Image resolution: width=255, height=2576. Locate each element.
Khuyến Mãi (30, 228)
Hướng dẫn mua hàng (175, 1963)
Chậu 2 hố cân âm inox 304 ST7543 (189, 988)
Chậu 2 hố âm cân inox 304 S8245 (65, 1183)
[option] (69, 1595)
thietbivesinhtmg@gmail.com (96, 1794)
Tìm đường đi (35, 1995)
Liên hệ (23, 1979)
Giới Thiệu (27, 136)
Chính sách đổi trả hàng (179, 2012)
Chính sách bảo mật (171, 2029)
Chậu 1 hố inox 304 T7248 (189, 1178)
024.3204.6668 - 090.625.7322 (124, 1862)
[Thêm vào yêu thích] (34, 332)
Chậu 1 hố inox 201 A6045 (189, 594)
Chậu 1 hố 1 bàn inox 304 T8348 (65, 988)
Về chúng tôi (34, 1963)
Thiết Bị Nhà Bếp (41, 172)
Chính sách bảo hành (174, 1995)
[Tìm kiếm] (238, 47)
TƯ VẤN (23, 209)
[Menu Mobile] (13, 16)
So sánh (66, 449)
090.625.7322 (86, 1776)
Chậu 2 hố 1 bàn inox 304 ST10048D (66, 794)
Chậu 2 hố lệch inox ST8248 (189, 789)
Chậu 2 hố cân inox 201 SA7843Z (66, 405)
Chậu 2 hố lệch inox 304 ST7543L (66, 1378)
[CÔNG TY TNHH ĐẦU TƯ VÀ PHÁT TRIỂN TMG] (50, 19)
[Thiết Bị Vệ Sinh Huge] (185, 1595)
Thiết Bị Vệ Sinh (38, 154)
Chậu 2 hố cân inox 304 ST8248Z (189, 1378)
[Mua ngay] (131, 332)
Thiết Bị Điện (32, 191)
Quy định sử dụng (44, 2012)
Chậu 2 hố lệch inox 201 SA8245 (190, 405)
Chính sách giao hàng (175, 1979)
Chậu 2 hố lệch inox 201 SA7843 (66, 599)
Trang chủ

__________________________________________________

§ **ACTION ITEM**:
The reply is to be an exact repeat of the records above.

§ **EXERCISE ANSWER**:
Image resolution: width=255, height=2576. Locate each element.
Khuyến Mãi (30, 228)
Hướng dẫn mua hàng (175, 1963)
Chậu 2 hố cân âm inox 304 ST7543 (189, 988)
Chậu 2 hố âm cân inox 304 S8245 (65, 1183)
[option] (69, 1595)
thietbivesinhtmg@gmail.com (96, 1794)
Tìm đường đi (35, 1995)
Liên hệ (23, 1979)
Giới Thiệu (27, 136)
Chính sách đổi trả hàng (179, 2012)
Chính sách bảo mật (171, 2029)
Chậu 1 hố inox 304 T7248 (189, 1178)
024.3204.6668 - 090.625.7322 (124, 1862)
[Thêm vào yêu thích] (34, 332)
Chậu 1 hố inox 201 A6045 (189, 594)
Chậu 1 hố 1 bàn inox 304 T8348 (65, 988)
Về chúng tôi (34, 1963)
Thiết Bị Nhà Bếp (41, 172)
Chính sách bảo hành (174, 1995)
[Tìm kiếm] (238, 47)
TƯ VẤN (23, 209)
[Menu Mobile] (13, 16)
So sánh (66, 449)
090.625.7322 (86, 1776)
Chậu 2 hố 1 bàn inox 304 ST10048D (66, 794)
Chậu 2 hố lệch inox ST8248 (189, 789)
Chậu 2 hố cân inox 201 SA7843Z (66, 405)
Chậu 2 hố lệch inox 304 ST7543L (66, 1378)
[CÔNG TY TNHH ĐẦU TƯ VÀ PHÁT TRIỂN TMG] (50, 19)
[Thiết Bị Vệ Sinh Huge] (185, 1595)
Thiết Bị Vệ Sinh (38, 154)
Chậu 2 hố cân inox 304 ST8248Z (189, 1378)
[Mua ngay] (131, 332)
Thiết Bị Điện (32, 191)
Quy định sử dụng (44, 2012)
Chậu 2 hố lệch inox 201 SA8245 (190, 405)
Chính sách giao hàng (175, 1979)
Chậu 2 hố lệch inox 201 SA7843 (66, 599)
Trang chủ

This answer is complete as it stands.